_Instructions for the task:_ Extend the text about Colorado's conversion therapy bill past its last sentence.

_Text block:_
----------

LGBTQ+ organizations, activists, and Democratic lawmakers in the state have supported the bill’s passage. “This decision only reinforces the urgent need for state-level protections,” said One Colorado, the state’s largest LGBTQ+ advocacy organization. “[HB 1322] provides a pathway for accountability, allowing survivors to seek justice against those who administer this harmful practice. We remain committed to ensuring that those responsible for such profound damage are held accountable.” Rep. Karen McCormick, a Democrat from Longmont, was blunt about the bill’s intent: “The purpose of this bill is seriously to send a chilling effect to any licensed professional therapist who may think about bringing that practice back.”

Conversion therapy is a discredited practice broadly decried by every major American medical organization. The APA concluded in a 2009 systematic review that the practice is “unlikely to be successful and involves risk of harm, including depression, suicidality, and anxiety,” and called for its total elimination. The United Nations has deemed conversion therapy a form of torture. A 2020 study published in the American Journal of Public Health found that LGBTQ+ youth subjected to conversion therapy were more than twice as likely to report attempting suicide. For transgender people specifically, conversion therapy often takes the form of so-called “gender exploratory therapy,” a rebranded approach that seeks to convince trans youth they are not actually transgender, keeping transition just out of reach by tricking trans youth that it might be offered if they jump through endless hoops while intending to deny it the entire way.

----------

_Record extracts:_
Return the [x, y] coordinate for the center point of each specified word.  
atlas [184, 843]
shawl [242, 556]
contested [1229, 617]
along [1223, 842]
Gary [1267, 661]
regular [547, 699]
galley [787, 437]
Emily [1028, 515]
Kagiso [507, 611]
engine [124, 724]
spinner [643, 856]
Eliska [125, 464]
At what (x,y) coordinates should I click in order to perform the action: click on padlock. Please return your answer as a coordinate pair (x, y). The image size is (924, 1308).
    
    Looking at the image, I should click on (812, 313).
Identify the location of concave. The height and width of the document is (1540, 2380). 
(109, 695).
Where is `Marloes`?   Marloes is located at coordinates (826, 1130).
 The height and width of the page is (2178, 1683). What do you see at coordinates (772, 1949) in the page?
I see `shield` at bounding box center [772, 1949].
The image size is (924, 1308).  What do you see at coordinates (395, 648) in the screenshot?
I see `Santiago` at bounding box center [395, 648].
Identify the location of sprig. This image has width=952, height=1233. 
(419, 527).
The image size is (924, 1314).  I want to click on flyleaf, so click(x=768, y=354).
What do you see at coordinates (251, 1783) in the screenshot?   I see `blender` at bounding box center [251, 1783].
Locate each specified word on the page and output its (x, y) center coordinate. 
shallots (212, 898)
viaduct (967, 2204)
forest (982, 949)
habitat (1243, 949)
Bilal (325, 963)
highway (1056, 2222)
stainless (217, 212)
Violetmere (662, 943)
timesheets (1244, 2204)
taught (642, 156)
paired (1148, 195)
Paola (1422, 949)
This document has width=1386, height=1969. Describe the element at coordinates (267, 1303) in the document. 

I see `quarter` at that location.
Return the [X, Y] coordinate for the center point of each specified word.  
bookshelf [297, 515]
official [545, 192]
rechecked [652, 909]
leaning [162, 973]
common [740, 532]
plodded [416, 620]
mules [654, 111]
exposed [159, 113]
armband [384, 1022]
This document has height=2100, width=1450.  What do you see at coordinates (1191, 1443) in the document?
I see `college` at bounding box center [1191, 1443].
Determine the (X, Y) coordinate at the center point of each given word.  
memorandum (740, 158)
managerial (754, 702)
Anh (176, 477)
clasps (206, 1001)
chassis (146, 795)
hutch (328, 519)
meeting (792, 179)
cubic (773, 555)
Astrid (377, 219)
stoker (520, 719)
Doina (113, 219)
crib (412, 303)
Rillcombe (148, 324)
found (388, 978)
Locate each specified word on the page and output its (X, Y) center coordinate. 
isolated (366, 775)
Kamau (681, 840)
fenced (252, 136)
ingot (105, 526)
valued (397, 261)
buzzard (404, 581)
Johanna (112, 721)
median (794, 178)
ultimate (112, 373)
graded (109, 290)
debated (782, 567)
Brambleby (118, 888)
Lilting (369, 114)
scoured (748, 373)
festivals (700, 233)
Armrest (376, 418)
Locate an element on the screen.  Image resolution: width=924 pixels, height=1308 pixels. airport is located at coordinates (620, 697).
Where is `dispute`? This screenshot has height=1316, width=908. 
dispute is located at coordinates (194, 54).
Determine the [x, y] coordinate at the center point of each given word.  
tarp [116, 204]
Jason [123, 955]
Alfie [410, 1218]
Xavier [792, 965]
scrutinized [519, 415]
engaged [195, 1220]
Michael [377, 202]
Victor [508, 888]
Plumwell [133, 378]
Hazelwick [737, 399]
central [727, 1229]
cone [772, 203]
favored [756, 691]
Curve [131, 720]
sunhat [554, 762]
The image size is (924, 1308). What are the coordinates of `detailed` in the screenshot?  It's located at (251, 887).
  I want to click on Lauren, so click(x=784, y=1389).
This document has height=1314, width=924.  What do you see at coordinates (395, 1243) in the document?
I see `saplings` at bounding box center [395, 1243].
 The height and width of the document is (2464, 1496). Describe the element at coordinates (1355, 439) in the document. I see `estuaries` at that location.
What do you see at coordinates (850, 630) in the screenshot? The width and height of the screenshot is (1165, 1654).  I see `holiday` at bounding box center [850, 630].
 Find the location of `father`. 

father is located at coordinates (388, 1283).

----------

_Written reply:_
The bill now heads to the full Colorado Senate for a floor vote, where Democrats hold a 23-12 majority and passage is expected. Coloradans who support the bill can contact their state senator through the Colorado General Assembly’s legislator lookup tool. If the Senate passes the bill, it will go to Governor Polis, whose signature remains the final and most uncertain step. Polis, the first openly gay governor elected in the United States, signed the original 2019 conversion therapy ban and has called the practice “a scam and a waste of people’s hard-earned money”—but his office has stopped short of committing to sign this bill, saying only that he is “hopeful there is still time to construct a framework he could support.” What changes, if any, the governor is seeking remain unclear. The bill includes a safety clause that would make it take effect on July 1, 2026, and would exempt it from voter referendum. If signed, Colorado would become the first state in the country to use a private right of action to combat conversion therapy in the wake of the Supreme Court’s ruling.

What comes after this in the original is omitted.